▶ **Collected data entries**
#####

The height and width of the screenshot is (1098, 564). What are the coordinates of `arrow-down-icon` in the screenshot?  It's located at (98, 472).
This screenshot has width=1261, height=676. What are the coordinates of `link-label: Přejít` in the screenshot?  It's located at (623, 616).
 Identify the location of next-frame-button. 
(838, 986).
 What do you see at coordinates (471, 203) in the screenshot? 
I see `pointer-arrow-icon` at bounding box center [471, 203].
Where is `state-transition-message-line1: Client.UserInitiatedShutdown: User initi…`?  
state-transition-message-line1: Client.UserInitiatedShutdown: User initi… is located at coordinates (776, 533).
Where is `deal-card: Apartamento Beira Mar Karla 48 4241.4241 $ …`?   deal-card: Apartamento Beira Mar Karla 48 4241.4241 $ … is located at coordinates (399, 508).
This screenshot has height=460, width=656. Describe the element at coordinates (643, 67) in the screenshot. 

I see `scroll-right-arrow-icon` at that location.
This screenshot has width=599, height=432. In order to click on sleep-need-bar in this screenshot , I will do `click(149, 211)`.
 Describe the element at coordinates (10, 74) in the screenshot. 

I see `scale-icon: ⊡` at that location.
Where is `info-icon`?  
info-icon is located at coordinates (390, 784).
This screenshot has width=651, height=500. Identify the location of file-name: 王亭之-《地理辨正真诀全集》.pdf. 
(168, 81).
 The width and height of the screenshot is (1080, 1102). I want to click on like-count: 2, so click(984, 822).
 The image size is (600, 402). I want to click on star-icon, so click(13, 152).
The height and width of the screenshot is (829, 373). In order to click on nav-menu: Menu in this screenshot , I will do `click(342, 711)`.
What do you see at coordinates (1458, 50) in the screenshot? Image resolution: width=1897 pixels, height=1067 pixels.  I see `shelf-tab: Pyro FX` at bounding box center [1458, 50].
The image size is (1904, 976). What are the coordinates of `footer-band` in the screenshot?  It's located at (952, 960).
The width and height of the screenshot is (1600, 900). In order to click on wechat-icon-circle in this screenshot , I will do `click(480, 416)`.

#####

▶ **Work request**
Substitute "capture" for every "screenshot" in the part that opens with the line containing "The height and width of the screenshot is (829, 373)." and closes with the line containing "What do you see at coordinates (1458, 50)", and return only those lines with nothing else changed.

▶ **Solved problem**
The height and width of the capture is (829, 373). In order to click on nav-menu: Menu in this capture , I will do `click(342, 711)`.
What do you see at coordinates (1458, 50) in the capture? Image resolution: width=1897 pixels, height=1067 pixels.  I see `shelf-tab: Pyro FX` at bounding box center [1458, 50].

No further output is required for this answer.